DATA FOR PROCESSING:
------------------------------------

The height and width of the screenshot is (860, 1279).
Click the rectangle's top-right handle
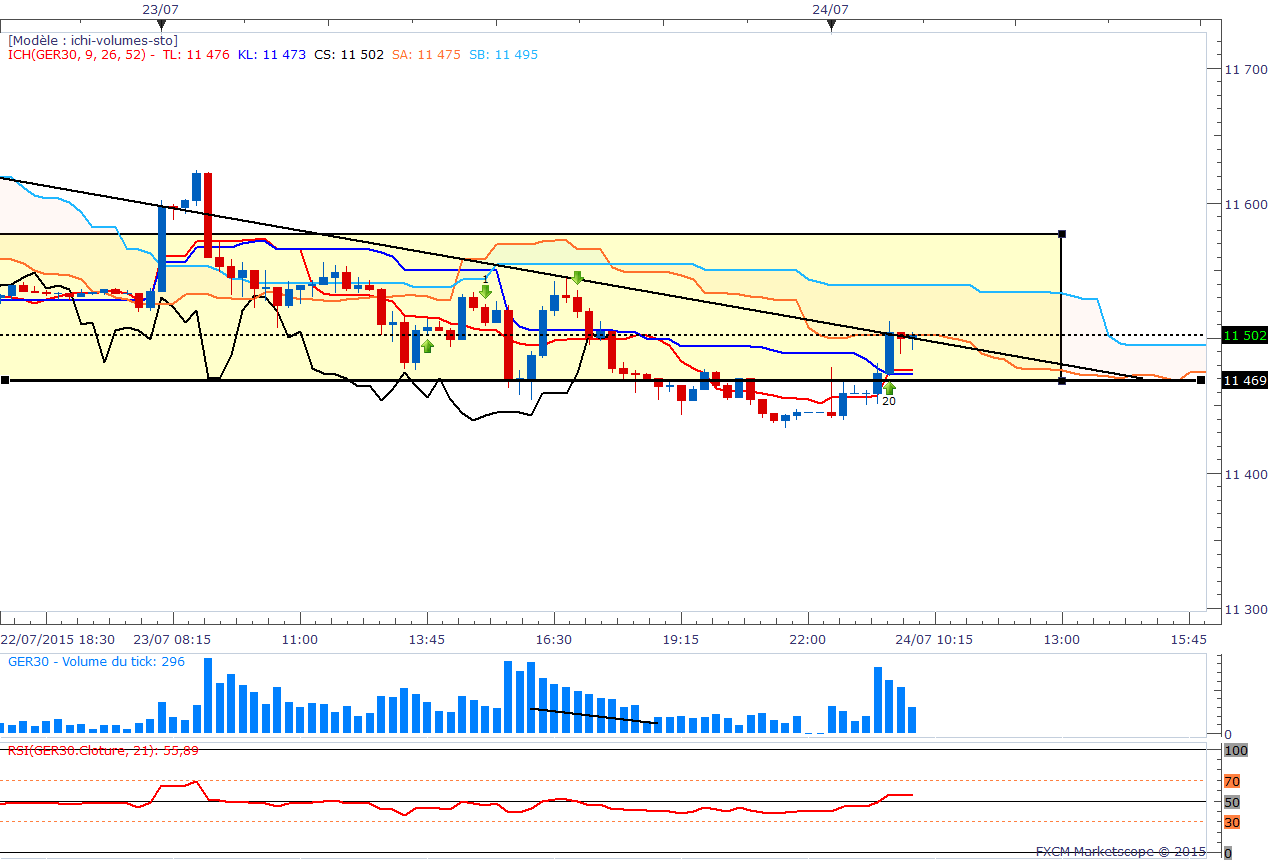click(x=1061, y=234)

------------------------------------

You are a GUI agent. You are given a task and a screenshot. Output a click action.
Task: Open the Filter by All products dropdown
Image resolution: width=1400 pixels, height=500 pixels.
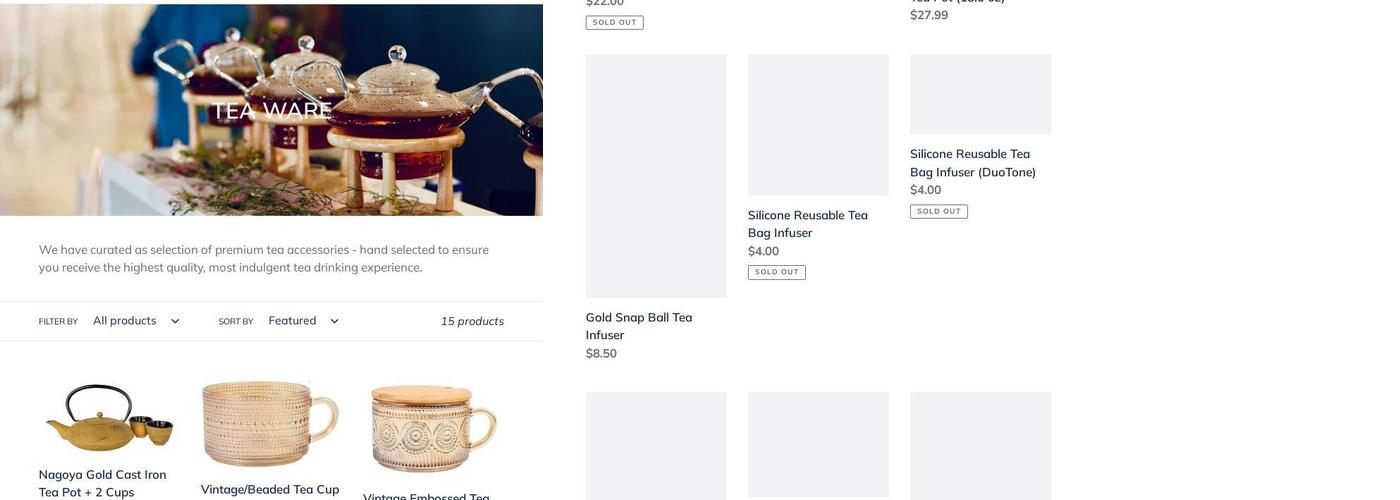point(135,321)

------------------------------------

CHALLENGE: Copy out only the data from the line containing "The height and" through the line containing "click(x=1061, y=234)", changing "top-right" to "bottom-left" and leaving everything else as it is. Don't include the pictures.

COMPLETE OUTPUT:
The height and width of the screenshot is (860, 1279).
Click the rectangle's bottom-left handle
click(x=1061, y=234)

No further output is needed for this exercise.